2014年9月26日(金)

アセアン現地従業員も飛躍的に進歩している

PRESIDENT Online

著者
中沢 孝夫 なかざわ・たかお
福井大学経済学部 教授

中沢 孝夫1944年、群馬県生まれ。高校卒業後は郵便局に勤務。全国逓信労働組合本部勤務を経て立教大学法学部に入学し、93年に卒業。姫路工業大学(現兵庫県立大学)環境人間学部教授、福井県立大学経済学部教授などを経て、2014年より現職。中小企業経営論、ものづくり論、地域経済論などを専門とする。社団法人経営研究所シニアフェローを兼務。主な著書に『中小企業新時代』『グローバル化と中小企業』『中小企業は進化する』『中小企業の底力』など多数。

福山大学経済学部教授・中沢孝夫=文

相見積もりはフィリピンでもシビア

海外でも国内でも人の育ち方にそれほどの違いはないものだ。特別のエリートは別として、普通の職場の普通の勤労者は、とくに30歳を過ぎると同じ職場で長期に働く。欧米でも同じであり、ジョブホップが激しいといわれるアセアンでも、それぞれの企業努力もあって近年は長期雇用が定着しつつある。

■ **抽出情報**
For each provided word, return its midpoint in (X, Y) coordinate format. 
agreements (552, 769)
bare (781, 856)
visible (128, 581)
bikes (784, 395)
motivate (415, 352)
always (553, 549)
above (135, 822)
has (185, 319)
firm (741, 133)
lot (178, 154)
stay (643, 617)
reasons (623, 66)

■ **問題 1**
提示文によると、著者は何年にどこで生まれたか。
■ **問題 2**
次の(a)〜(c)が提示文の内容と合うかどうかを答え、根拠となる提示文の語句をそのまま引用せよ。
(a) 著者は高校を卒業した後、郵便局に勤めた。
(b) 欧米では、普通の勤労者が同じ職場で長く働くことはない。
(c) アセアンでは近年、長期雇用が定着しつつある。
エントリーは使わなくてよい。

■ **解答欄 1**
1944年に群馬県で生まれた。

■ **解答欄 2**
(a) 合う。「高校卒業後は郵便局に勤務。」
(b) 合わない。「欧米でも同じであり」
(c) 合う。「近年は長期雇用が定着しつつある。」